Copper sink clarification

aliris19February 4, 2013

Can someone tell me if I have this right please?

Copper is a shiny "coppery" color. With time it oxidizes. This state is not permanent and acid or other reactions will return the metal to the shiny state, sometimes not evenly.

The evenness of the oxidized state can be maintained by oxidizing, or "burnishing" (is that the meaning of "burnish" in this context?) the metal, and then sealing it 'in place'. As long as the sealant is in place preventing oxygen from further oxidizing the metal, the color will remain at the stage it was in when "burnished". The sealant can and will scratch or degrade with time, leaving the metal vulnerable again to return of the 'shiny-ness'.

So when people market sinks with different 'patinas', that means they have sealed in a particular look from within the course of oxidation. Should that sealant wear away the patina would be gone -- that is, there is nothing inherent about a certain patina given to a sink -- it's not like, say, paint (OK, which also wears away, but still)...

Now -- those sealants, there are different kinds, right? There seems, for example, to be a "wax" but also other products -- are they all doing essentially the same thing, halting the oxidation process at a given stage? Or do these impart different qualities; does one care what the sink has been sealed with?

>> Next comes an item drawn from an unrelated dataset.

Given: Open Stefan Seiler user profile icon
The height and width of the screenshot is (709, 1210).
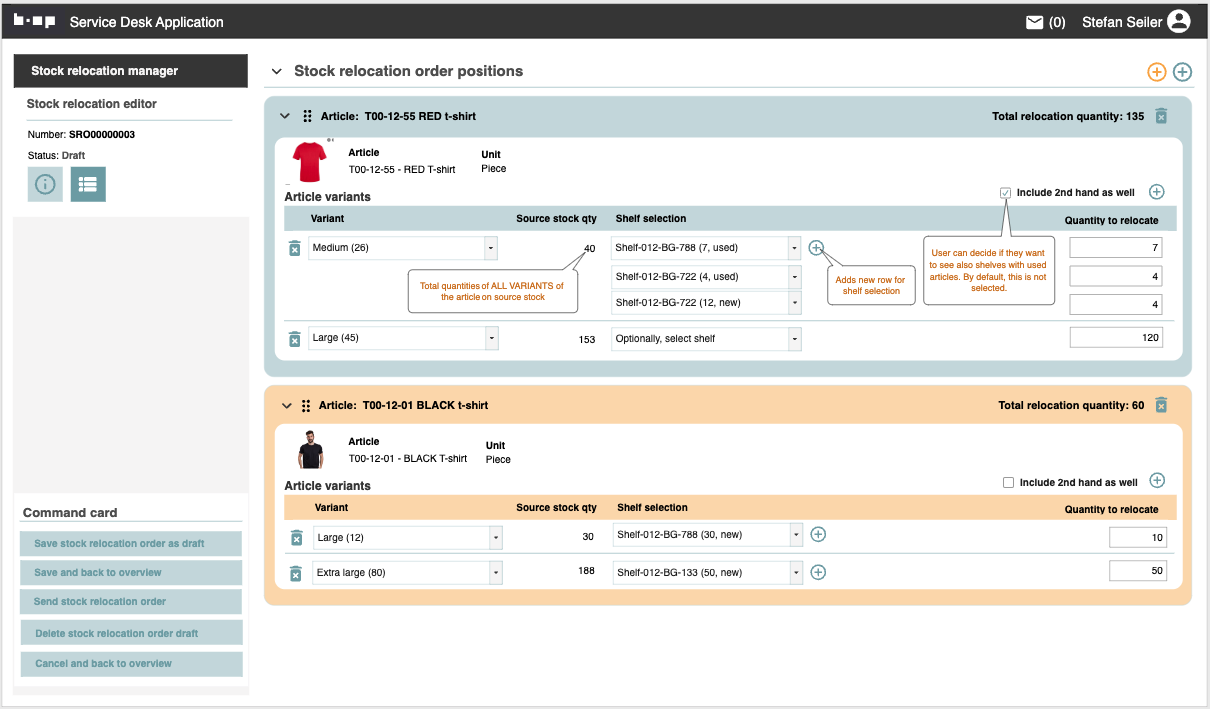Looking at the screenshot, I should [x=1179, y=21].
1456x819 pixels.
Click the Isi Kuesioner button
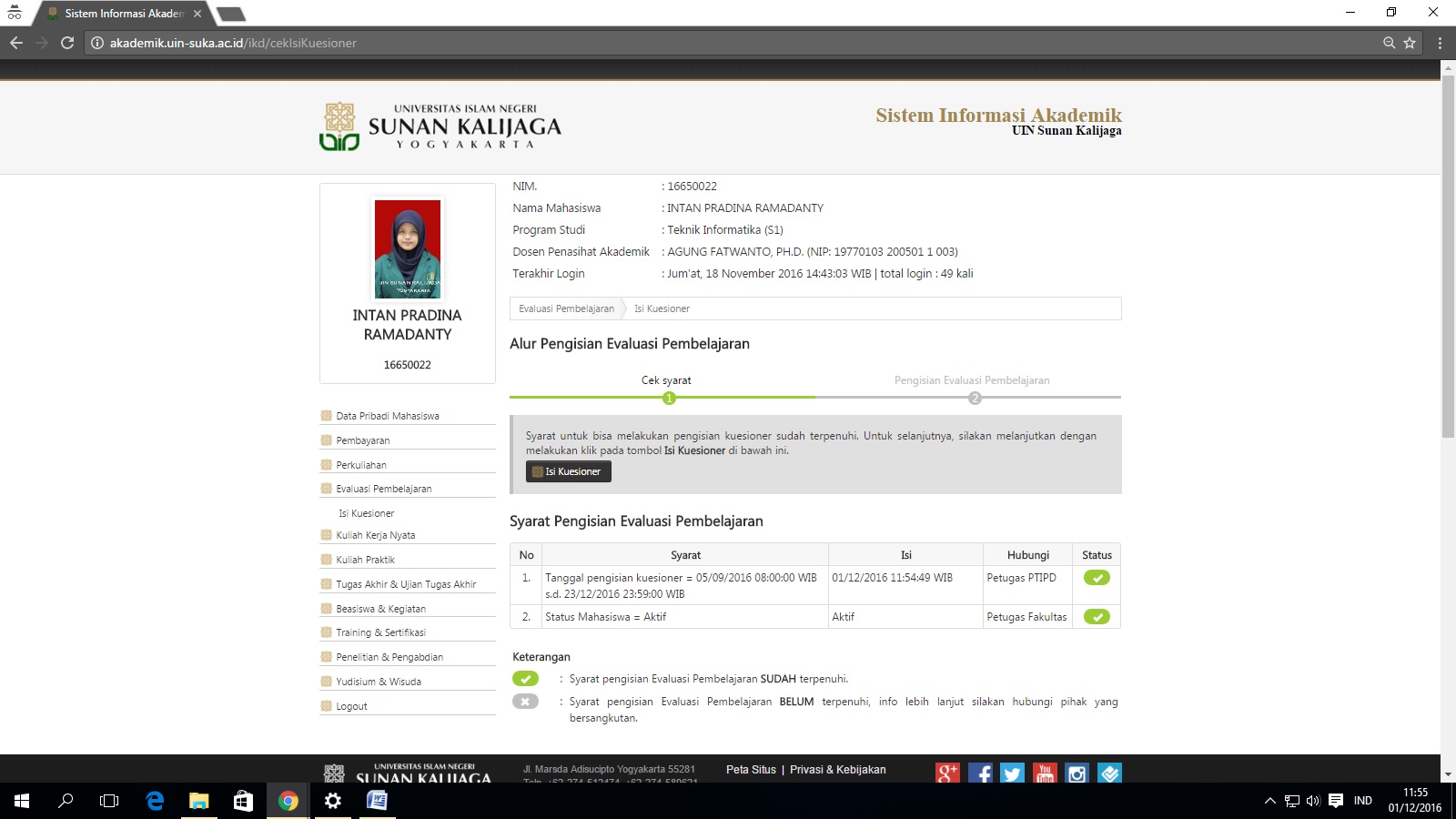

Finally, is this correct?: Because nothing is happening to the metal to change it inherently, one could try a sink unsealed for a while and see if it was OK, but if not, then go through the process of burnishing and sealing it later on -- nothing would be lost by not doing this right away.

Am I close please?

Thanks, wise ones!

Here is a link that might be useful: fyi, the sink I'm interested in...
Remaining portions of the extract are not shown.